Segundo a Secretaria de Segurança Pública do Piauí (SSP-PI), foram apreendidos imóveis, veículos de luxo, uma aeronave e ativos financeiros ligados à facção.
As autoridades estimam que o grupo movimentou R$ 5 bilhões em transações financeiras atípicas por meio de empresas de fachada, fundos de investimento e fintechs.
A estrutura criminosa utilizava o mercado de combustíveis para lavar dinheiro do tráfico e fraudar o fisco. De acordo com a SSP-PI, o núcleo principal da organização está em São Paulo, onde foram cumpridos 17 mandados de busca e apreensão.

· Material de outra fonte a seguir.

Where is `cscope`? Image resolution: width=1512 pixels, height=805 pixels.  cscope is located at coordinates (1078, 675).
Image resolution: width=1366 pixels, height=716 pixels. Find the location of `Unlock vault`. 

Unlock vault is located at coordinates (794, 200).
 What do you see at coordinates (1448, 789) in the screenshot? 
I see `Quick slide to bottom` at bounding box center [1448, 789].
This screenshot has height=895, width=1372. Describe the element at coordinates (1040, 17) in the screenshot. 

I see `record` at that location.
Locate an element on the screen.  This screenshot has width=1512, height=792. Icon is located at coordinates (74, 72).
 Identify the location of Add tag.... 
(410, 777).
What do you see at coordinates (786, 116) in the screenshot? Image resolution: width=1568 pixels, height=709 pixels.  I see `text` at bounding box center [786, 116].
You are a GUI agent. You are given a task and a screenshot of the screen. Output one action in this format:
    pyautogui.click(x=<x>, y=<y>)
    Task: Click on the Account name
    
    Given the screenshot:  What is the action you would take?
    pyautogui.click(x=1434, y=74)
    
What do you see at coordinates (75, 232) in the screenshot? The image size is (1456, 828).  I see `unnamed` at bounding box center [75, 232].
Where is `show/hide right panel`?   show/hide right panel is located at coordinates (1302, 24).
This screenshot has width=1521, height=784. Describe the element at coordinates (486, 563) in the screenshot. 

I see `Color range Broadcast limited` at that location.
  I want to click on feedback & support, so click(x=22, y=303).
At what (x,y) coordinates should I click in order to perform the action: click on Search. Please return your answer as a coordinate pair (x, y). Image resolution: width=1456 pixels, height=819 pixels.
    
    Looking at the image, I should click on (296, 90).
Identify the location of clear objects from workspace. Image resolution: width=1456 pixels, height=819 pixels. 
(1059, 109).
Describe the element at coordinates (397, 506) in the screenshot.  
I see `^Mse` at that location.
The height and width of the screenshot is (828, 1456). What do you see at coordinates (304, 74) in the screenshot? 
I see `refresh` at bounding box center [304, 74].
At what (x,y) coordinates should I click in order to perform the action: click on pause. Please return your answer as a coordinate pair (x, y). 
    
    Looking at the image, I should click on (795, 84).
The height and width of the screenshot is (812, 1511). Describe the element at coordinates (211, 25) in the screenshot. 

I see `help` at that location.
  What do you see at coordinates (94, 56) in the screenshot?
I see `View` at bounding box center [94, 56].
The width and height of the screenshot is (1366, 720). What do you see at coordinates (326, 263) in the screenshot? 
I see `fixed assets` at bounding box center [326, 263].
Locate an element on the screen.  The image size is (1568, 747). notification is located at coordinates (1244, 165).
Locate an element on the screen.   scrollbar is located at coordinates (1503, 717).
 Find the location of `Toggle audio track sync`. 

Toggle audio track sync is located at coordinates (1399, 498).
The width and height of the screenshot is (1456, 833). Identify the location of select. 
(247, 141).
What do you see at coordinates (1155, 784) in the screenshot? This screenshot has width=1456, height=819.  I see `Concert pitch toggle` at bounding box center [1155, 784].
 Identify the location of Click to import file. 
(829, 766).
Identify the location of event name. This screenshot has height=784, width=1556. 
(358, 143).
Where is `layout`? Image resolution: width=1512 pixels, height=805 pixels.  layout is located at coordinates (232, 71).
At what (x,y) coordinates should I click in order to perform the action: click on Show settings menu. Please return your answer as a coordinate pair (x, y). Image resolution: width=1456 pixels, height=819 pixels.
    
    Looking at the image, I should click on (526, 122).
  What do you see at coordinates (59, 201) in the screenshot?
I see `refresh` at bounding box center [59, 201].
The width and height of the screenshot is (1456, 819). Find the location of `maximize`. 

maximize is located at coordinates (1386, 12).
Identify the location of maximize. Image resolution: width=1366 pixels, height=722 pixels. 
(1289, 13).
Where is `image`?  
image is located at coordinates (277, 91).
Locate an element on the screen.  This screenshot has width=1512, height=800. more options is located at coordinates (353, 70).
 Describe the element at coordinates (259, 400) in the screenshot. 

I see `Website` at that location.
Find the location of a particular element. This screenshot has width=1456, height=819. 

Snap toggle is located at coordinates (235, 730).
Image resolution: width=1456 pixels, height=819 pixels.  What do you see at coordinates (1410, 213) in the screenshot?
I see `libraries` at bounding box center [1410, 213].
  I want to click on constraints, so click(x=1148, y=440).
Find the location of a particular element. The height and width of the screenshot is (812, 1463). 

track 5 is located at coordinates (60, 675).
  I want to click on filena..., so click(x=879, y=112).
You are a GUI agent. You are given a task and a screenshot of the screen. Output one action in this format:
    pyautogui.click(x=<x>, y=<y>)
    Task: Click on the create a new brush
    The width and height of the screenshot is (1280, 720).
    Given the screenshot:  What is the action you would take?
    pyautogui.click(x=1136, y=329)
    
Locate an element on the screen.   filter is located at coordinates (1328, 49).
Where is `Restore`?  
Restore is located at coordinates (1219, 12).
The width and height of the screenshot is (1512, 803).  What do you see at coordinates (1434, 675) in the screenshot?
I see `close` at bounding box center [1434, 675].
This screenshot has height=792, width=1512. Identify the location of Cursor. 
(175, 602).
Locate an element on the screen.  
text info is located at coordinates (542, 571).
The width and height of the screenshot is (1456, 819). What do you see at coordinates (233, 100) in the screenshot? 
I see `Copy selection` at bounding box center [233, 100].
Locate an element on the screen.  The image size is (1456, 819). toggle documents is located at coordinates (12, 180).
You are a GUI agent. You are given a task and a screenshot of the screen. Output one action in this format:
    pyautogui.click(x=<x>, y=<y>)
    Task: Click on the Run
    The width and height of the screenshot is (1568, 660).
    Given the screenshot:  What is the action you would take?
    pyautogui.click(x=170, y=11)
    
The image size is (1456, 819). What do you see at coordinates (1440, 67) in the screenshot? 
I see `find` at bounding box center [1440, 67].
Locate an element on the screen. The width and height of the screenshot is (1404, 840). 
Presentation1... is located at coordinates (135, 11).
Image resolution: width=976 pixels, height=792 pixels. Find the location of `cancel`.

• Ligações com o crime organizado
A operação abrangeu 11 cidades do Piauí, incluindo Teresina, Picos e Parnaíba; três no Maranhão — Caxias, Alto Alegre e São Raimundo das Mangabeiras — e uma no Tocantins, São Miguel do Tocantins.
As investigações identificaram ligações diretas entre empresários locais e operadores financeiros do PCC já investigados na primeira fase da Carbono Oculto.
• A operação
Deflagrada inicialmente em agosto deste ano, a operação revelou que o PCC controlava empresas que importaram R$ 10 bilhões em nafta e diesel entre 2020 e 2024.
Essas companhias, sediadas em São Paulo, sonegavam R$ 8,6 bilhões em impostos e adulteravam combustíveis. A nova fase confirma que a rede criminosa se expandiu pelo Centro-Oeste e Nordeste do país.